Solid Biosciences Achieves 91% Microdystrophin Expression, 44% eMHC Reduction in Trial
Solid Biosciences dosed 40 Duchenne patients with SGT-003 demonstrating microdystrophin expression of 60% (Day 90) rising to 91% (Day 360), restored 60%–69% beta-sarcoglycan fibers, 35% nNOS activity and 44% reduction in eMHC-positive fibers. SGT-003 was well tolerated with steroid-only immunomodulation and Solid expects FDA guidance on accelerated approval in mid-2026.
1. Interim Efficacy Data
Forty pediatric Duchenne patients received a single 1E14vg/kg SGT-003 infusion, with mean microdystrophin expression rising from 60% at Day 90 to 91% at Day 360 by western blot. Biopsies also showed restoration of 60%–69% beta-sarcoglycan fibers, 35% nNOS activity and a 44% reduction in eMHC-positive fibers, indicating improved muscle integrity and potential interruption of the degeneration–regeneration cycle.

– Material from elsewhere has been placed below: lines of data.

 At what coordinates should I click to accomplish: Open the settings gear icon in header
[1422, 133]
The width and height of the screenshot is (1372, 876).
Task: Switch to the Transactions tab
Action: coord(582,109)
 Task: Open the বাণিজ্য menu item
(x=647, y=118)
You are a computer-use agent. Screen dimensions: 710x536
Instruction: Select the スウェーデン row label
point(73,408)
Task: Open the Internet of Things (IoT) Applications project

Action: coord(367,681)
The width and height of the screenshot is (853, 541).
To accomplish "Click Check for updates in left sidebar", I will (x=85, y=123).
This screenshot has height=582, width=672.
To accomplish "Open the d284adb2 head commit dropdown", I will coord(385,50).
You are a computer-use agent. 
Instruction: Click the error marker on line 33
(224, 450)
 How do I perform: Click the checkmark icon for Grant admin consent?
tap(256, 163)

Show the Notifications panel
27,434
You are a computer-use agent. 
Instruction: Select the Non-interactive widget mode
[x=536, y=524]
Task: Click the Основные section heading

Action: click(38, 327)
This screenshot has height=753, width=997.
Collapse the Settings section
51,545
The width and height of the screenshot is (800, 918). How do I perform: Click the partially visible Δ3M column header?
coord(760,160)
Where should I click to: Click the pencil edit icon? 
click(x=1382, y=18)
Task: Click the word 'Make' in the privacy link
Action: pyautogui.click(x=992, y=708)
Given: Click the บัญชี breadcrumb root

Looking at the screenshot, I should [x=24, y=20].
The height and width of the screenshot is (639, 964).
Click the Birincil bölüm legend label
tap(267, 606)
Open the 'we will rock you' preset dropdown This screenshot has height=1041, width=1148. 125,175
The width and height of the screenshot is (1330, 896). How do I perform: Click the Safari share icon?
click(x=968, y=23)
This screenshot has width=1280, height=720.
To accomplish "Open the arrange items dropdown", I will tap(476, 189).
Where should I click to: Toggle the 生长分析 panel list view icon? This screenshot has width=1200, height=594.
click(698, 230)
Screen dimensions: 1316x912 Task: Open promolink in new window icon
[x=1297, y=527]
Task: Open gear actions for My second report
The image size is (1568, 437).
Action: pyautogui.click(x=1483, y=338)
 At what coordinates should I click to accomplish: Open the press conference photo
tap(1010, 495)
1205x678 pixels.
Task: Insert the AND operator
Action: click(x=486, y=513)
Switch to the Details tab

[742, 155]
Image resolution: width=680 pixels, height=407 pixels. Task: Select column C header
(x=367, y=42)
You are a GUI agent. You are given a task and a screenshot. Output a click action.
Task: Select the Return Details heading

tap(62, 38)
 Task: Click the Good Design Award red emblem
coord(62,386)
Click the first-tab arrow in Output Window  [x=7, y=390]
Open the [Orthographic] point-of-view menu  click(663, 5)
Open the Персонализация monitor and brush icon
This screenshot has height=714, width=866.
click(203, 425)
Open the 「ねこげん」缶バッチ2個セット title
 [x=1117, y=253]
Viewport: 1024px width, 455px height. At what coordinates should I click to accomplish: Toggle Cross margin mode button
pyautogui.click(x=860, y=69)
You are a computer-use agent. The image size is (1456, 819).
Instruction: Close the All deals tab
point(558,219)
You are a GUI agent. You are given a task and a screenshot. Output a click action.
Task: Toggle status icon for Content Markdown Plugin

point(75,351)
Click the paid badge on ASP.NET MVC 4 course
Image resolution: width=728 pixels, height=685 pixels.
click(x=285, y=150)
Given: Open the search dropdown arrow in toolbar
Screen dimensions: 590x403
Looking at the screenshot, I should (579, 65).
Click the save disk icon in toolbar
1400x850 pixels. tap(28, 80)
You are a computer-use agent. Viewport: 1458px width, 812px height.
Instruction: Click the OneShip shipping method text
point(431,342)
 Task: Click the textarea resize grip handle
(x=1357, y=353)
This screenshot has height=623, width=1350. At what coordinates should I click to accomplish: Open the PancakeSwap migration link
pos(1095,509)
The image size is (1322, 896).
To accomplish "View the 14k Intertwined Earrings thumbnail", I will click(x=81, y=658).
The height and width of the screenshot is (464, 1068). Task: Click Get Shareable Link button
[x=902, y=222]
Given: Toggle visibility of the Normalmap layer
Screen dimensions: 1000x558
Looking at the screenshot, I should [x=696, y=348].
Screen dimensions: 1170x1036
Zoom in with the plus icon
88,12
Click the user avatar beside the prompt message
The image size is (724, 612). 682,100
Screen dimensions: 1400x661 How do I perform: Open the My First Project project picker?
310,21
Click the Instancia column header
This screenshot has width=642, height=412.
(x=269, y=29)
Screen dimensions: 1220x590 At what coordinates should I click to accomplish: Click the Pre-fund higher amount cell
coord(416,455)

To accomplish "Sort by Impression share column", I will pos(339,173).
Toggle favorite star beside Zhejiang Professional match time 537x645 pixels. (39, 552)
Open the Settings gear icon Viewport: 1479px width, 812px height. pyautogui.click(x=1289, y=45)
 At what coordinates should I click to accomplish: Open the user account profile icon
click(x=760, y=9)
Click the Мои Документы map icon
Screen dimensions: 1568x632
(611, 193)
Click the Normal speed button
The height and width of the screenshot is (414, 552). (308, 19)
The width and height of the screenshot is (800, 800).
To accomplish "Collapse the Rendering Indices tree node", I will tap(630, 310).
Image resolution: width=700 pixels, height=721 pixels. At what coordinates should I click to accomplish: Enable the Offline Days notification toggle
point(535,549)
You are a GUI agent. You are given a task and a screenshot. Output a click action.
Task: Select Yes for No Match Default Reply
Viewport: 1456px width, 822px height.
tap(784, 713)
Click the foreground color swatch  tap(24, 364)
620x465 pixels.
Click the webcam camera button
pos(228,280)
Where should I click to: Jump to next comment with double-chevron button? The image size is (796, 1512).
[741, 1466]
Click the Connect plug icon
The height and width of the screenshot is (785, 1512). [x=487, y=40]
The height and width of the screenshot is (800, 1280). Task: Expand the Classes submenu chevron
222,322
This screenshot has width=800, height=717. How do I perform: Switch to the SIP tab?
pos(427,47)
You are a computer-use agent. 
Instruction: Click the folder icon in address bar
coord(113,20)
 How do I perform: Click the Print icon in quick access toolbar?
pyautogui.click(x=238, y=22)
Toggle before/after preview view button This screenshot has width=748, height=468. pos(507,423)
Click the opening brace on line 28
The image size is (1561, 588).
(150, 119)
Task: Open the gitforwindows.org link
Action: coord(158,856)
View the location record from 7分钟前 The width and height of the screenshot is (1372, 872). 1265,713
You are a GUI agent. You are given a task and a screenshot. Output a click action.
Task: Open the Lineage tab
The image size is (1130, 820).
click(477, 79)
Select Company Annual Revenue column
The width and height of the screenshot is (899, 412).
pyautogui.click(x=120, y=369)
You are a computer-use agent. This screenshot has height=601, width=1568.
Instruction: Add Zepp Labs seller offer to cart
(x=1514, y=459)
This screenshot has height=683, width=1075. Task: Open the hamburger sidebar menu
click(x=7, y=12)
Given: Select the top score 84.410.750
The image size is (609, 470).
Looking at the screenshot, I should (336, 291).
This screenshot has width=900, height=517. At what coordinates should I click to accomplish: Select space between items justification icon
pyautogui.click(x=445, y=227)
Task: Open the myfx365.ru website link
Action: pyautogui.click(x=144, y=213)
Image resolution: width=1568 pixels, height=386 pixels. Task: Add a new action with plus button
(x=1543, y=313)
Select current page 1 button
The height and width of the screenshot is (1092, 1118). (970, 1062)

2. Safety and Administration
SGT-003 was administered intravenously under a low-burden, steroid-only prophylactic immunomodulation regimen and was generally well tolerated across all 40 dosed participants. No serious adverse events related to treatment were reported, reinforcing the candidate’s favorable safety profile in ongoing Phase 1/2 evaluation.
3. Regulatory Plans and Next Milestones
Solid Biosciences plans additional meetings with the FDA in the first half of 2026 to discuss an accelerated approval pathway for SGT-003 and expects to provide a more detailed regulatory update by mid-2026. Participant dosing continues across 15 sites in the US, Canada, Italy and the UK, supporting the company’s drive toward potential approval and commercialization.